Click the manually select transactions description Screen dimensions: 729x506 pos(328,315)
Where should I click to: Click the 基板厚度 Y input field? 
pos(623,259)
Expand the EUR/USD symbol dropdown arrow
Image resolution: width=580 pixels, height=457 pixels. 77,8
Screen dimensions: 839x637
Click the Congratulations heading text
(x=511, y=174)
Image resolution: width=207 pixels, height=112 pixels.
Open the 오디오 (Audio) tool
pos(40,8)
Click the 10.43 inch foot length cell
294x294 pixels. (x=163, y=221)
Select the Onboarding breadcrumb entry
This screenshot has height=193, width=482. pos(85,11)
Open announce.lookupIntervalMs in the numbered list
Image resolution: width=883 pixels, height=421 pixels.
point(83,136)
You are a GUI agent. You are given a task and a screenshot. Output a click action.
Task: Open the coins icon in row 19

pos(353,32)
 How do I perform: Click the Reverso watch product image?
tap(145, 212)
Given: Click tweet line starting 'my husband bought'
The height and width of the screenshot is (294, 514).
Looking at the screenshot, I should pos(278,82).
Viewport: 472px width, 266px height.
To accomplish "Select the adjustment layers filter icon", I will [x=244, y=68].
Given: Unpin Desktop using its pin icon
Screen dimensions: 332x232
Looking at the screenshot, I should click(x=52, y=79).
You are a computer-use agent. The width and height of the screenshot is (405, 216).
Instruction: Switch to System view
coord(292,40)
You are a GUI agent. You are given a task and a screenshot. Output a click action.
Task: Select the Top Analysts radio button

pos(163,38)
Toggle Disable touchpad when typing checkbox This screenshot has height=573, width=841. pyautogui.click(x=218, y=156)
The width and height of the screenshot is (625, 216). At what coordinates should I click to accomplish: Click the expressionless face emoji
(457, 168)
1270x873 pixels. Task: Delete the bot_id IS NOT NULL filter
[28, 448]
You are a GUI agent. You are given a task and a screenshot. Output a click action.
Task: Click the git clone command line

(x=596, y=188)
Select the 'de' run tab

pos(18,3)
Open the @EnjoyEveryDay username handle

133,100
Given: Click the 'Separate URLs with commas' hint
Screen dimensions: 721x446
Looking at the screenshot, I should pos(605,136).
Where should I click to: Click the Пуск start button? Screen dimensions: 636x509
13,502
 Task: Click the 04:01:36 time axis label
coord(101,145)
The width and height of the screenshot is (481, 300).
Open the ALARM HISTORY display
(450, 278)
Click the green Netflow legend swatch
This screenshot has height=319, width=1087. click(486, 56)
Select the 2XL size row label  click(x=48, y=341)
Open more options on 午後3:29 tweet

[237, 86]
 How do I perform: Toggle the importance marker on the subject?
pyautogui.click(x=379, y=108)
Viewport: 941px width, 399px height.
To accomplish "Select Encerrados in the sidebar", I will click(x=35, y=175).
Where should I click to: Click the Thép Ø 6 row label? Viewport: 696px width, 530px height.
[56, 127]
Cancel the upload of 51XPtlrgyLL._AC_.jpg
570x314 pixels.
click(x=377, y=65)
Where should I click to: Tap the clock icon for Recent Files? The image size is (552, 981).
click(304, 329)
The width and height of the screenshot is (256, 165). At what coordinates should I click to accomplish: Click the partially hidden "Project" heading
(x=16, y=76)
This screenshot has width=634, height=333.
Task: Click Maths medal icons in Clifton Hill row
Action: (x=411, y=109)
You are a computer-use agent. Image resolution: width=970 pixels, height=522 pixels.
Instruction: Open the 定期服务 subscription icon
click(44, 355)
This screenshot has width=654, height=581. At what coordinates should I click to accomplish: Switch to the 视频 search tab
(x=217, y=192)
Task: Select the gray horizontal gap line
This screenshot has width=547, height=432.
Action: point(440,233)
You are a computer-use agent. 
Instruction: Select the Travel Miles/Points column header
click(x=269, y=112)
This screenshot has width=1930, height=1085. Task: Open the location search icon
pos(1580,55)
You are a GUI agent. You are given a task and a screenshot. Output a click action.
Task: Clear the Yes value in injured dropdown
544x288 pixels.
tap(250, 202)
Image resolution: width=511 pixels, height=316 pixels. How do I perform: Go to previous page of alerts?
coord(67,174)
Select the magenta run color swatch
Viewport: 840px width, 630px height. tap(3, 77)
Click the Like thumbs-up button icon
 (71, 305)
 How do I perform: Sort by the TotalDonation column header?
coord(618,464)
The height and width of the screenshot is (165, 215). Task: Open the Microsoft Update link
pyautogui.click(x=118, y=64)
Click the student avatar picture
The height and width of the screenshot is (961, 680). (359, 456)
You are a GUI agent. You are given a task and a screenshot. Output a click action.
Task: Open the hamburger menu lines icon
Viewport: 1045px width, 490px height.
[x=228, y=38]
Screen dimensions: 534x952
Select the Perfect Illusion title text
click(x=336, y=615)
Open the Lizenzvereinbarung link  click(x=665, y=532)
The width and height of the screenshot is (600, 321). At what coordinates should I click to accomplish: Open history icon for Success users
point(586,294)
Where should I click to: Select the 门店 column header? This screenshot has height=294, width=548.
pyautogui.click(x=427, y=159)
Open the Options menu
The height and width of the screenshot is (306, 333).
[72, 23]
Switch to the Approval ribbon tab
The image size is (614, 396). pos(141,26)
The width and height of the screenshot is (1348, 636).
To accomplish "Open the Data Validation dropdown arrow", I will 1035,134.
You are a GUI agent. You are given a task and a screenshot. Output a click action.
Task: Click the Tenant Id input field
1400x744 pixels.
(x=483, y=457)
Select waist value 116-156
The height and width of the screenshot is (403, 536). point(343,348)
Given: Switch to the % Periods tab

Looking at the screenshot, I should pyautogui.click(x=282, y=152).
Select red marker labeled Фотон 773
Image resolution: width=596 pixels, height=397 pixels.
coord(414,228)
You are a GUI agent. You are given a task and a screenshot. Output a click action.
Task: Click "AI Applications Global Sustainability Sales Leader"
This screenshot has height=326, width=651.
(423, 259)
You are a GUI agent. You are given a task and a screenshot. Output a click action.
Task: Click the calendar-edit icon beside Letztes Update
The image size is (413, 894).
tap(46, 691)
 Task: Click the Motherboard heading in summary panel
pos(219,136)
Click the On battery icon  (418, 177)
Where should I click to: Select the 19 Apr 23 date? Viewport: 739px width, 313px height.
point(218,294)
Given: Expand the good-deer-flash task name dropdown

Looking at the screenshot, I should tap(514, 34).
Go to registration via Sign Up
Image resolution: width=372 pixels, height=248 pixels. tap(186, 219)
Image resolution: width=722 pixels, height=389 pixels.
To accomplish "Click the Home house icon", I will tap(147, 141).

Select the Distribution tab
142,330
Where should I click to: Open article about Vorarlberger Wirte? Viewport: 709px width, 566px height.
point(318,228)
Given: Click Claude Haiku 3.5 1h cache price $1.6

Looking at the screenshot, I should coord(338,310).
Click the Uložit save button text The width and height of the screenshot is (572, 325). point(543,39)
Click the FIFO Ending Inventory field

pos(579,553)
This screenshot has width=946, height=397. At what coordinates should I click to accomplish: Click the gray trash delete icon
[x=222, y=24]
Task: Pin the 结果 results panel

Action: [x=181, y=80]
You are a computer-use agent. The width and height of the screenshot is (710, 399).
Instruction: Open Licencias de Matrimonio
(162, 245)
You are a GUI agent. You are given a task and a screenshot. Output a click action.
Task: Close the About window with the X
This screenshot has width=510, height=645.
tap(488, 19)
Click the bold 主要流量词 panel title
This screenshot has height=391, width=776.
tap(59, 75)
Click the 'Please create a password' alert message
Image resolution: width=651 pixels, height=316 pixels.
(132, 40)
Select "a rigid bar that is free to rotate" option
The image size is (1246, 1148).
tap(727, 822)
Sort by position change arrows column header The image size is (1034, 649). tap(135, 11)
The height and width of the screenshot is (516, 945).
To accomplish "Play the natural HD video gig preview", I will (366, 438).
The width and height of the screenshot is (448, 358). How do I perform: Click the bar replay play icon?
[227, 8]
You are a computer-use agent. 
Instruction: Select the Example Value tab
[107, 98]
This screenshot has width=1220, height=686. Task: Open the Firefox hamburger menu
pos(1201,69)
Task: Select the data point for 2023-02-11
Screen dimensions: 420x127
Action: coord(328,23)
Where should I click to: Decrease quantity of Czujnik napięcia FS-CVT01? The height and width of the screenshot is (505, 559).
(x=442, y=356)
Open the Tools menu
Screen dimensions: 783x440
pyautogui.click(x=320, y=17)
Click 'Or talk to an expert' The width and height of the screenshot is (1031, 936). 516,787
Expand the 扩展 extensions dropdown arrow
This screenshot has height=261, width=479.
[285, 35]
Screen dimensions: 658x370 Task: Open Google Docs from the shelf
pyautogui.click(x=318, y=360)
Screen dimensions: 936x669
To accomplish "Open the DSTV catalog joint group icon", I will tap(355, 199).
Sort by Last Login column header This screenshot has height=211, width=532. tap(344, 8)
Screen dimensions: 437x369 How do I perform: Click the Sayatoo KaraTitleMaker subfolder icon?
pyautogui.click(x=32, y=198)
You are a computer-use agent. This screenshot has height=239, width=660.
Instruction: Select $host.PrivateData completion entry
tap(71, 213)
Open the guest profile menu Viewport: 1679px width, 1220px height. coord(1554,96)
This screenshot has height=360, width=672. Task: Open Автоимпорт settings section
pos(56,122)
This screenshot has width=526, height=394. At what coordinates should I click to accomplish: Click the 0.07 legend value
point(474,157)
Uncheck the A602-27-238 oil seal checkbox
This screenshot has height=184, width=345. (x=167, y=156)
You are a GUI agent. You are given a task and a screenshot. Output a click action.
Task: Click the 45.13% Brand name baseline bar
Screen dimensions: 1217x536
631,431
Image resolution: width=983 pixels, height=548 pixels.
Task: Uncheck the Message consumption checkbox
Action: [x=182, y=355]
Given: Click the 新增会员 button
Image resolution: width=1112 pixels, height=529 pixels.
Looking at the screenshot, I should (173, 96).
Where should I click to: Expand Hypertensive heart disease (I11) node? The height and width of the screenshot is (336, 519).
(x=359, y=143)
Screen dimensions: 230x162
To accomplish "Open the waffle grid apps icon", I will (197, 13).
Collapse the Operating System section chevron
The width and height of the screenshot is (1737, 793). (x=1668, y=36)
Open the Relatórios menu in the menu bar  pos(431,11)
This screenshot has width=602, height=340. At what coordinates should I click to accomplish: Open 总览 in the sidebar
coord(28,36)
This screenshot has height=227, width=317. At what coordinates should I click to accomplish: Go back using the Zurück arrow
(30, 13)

------

*What you are asked to do*.
Reproduce every line from the preceding data in which the word "will" can be found.

*Solved problem*.
To accomplish "Select the adjustment layers filter icon", I will [x=244, y=68].
To accomplish "Select Encerrados in the sidebar", I will click(x=35, y=175).
To accomplish "Open the Data Validation dropdown arrow", I will 1035,134.
To accomplish "Click the Home house icon", I will tap(147, 141).
To accomplish "Play the natural HD video gig preview", I will (366, 438).
To accomplish "Open the DSTV catalog joint group icon", I will tap(355, 199).
To accomplish "Open the waffle grid apps icon", I will (197, 13).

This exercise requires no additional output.